EXERCISE SET:
**A)** Translate this sentence from the Zoom happy hour piece below into Spanish: "One of the things I am finding most successful is randomly sending celebrities the Zoom access codes for online events."
**B)** Carry on writing the Zoom happy hour piece below, beginning after its final sentence.

DOCUMENT EXCERPT:
______________________________
Should I organize a Zoom happy hour?
Literally do whatever you want. Organize a virtual event, make up capricious rules, set a dress code, mute everyone and sing the entirety of Cats. We're under digital Marshall law (that's the thing where you act like it's Black Friday at Marshall's). One of the things I am finding most successful is randomly sending celebrities the Zoom access codes for online events. I know they're not busy. Just sitting in their mansions, learning the words to "Imagine". They'll welcome the distraction. So, if you've been wishing you could stare into a video screen and chat with Little Richard, now is your chance.
Yes, Hello, Dolly! is ostensibly about a meddling matchmaker rearranging an interconnected web of couples to help everyone, herself included, find love. But the truth is the 1969 musical and the hit stage show on which it is based are solely driven by one woman's single-minded pursuit of a stuffed chicken dinner at her favorite restaurant. This I understand, particularly recently as I sit at home and scroll through old Instagram posts from beloved local eateries, gently singing "World Take Me Back." (It's a song cut from the musical but then reinstated when Ethel Merman joined the Broadway show. My quarantine is thorough, completist, and esoteric!)
______________________________
Pixel coordinate grounding data:

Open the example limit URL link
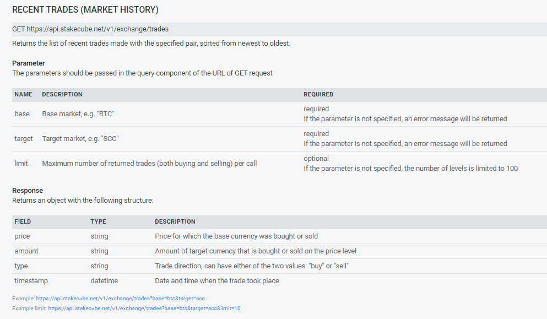Viewport: 547px width, 319px height. coord(144,308)
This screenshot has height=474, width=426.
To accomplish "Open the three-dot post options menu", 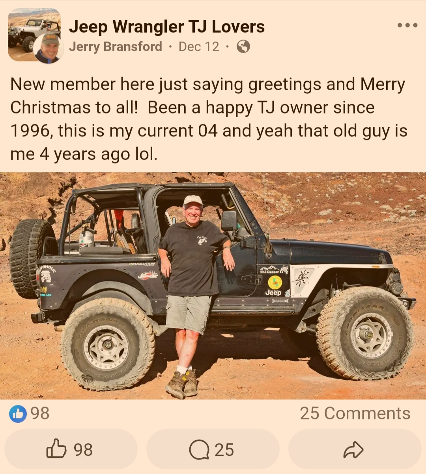I will click(x=407, y=25).
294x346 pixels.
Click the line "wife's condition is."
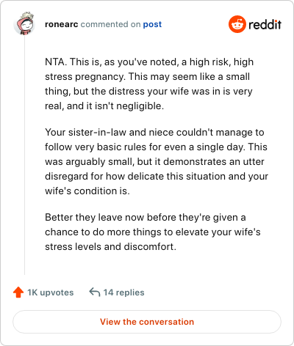click(x=87, y=191)
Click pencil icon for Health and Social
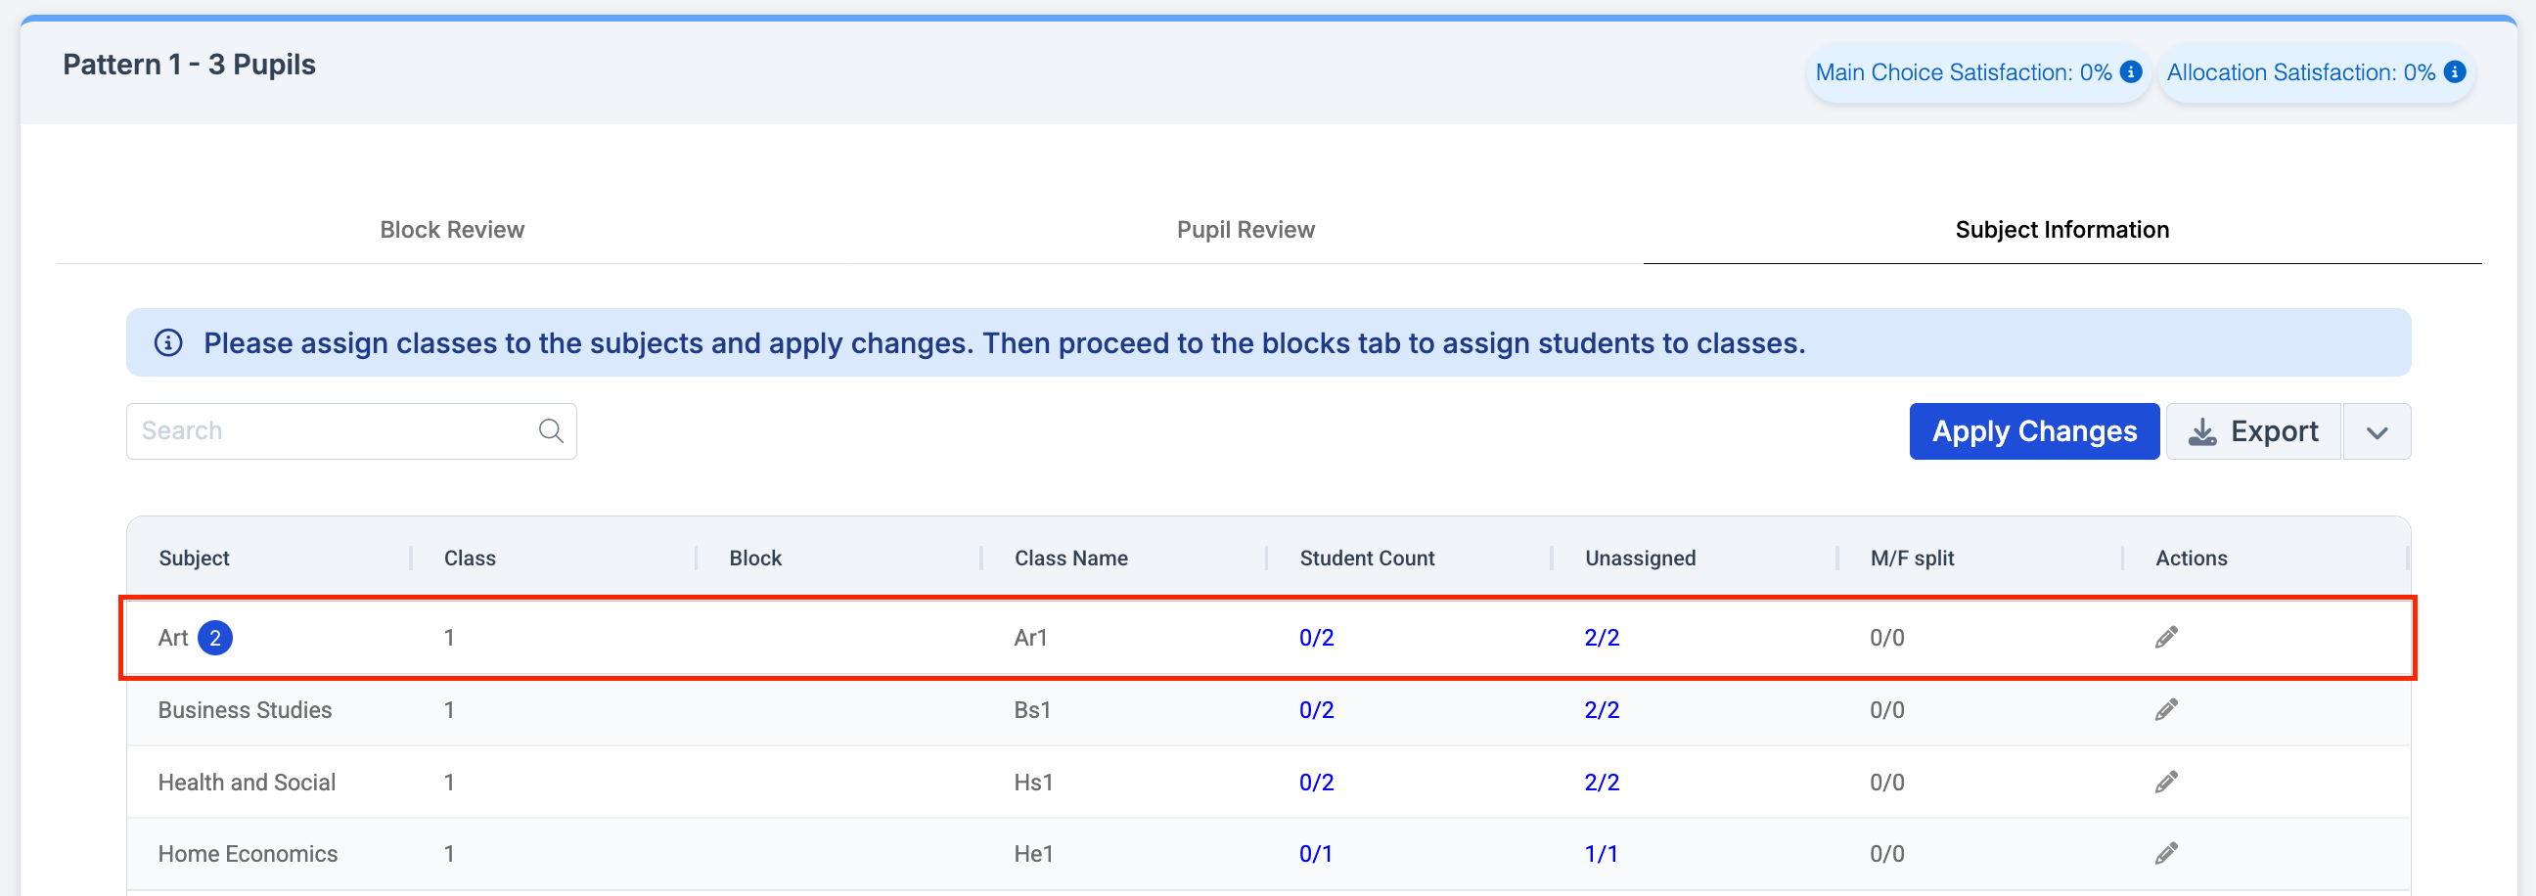Viewport: 2536px width, 896px height. pyautogui.click(x=2166, y=783)
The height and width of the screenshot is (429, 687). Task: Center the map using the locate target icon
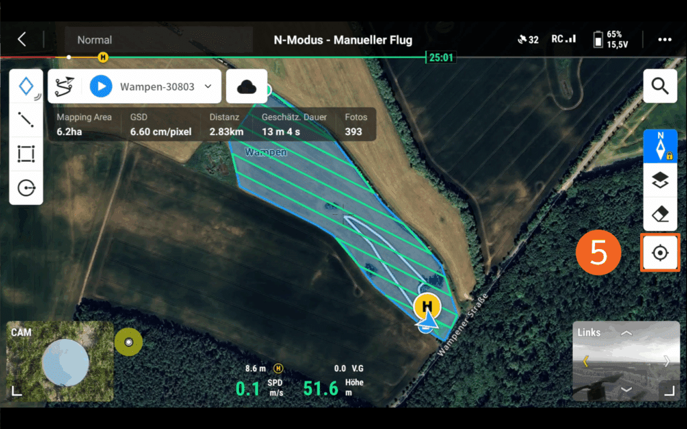click(x=660, y=253)
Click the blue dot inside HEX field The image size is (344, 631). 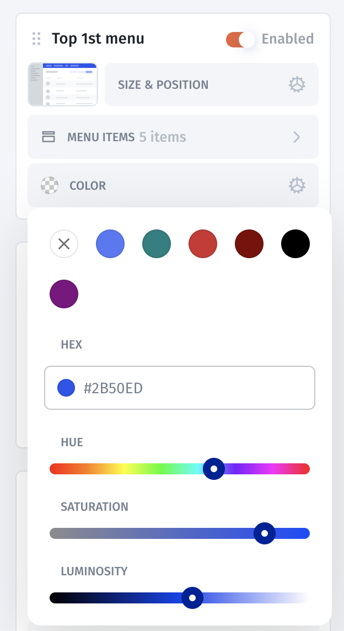[x=66, y=388]
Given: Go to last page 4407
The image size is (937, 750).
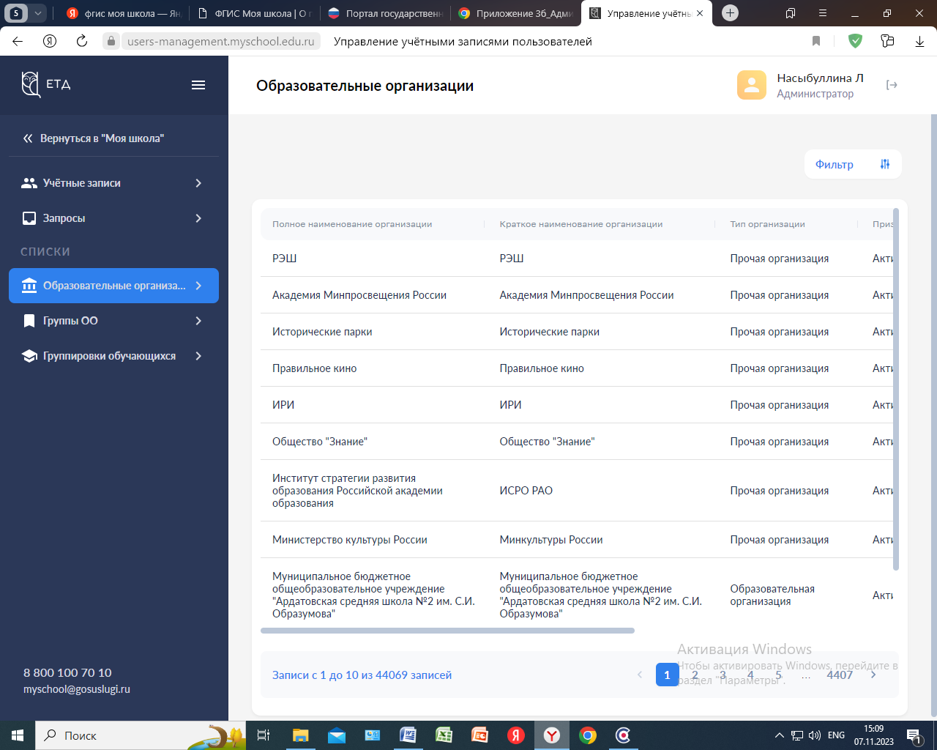Looking at the screenshot, I should point(839,675).
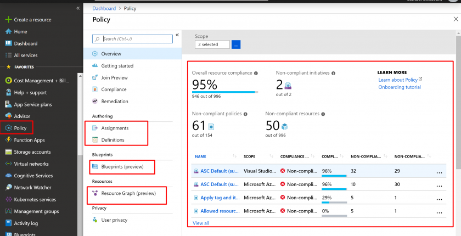Screen dimensions: 461x236
Task: Click the Create a resource plus icon
Action: coord(8,20)
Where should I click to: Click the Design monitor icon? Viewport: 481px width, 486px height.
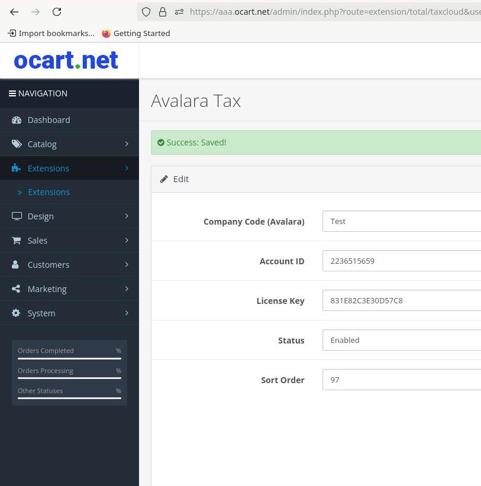tap(17, 216)
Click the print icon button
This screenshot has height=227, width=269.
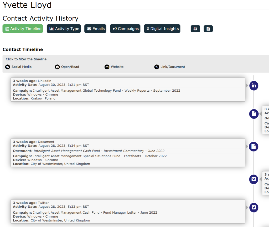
______________________________
RESPONSES BY TASK:
**A)** Una de las cosas que me están dando más resultado es enviarles al azar a celebridades los códigos de acceso de Zoom para eventos en línea.

**B)**
There's something so cathartic, also, about a musical theater song. In the olden days (two weeks ago), one of my favorite activities was going to bars that had show tunes nights: events where a VJ plays scenes from musicals, Disney movies, and the Tonys to a crowded dance floor. Just 300 people staring at a screen, performing their own personal renditions of "The Gospel Truth" from Hercules. This is, honestly, the height of living, and it's the first thing I'm going to do when all this is over. You haven't lived until you've been at a show tunes night when the Catherine Zeta-Jones-led version of the song "Cell Block Tango" comes on. Everybody in the place chaotically chooses a different track to perform before simultaneously deciding they’re actually Catherine's Velma during the climax. Stomping, high-kicking, shaking our chic bobs; truly, we're all Velma Kelly after two White Claws.
One of the fascinating things about The Wiz is that it is a strange, delightful hybrid: a super-soul fantasy and a pointed gloss on '70s black life in reality. To wit, Dorothy and crew famously Ease on Down the Yellow Brick Road, but they only do so after every cab they approach turns on its "Off-Duty" sign and refuses to pick them up. Social commentary is woven into the fabric of The Wiz; Dorothy is going through a magical crisis, yes, but she's also facing down systemic injustice. With Evilene's signature song, the gospel-tinged "Don't Nobody Bring Me No Bad News," the thesis is right there in the title, so I won't belabor an explanation or too heavily underline how closely it echos the ethos of a certain national leader. It's all sitting on the surface of the film.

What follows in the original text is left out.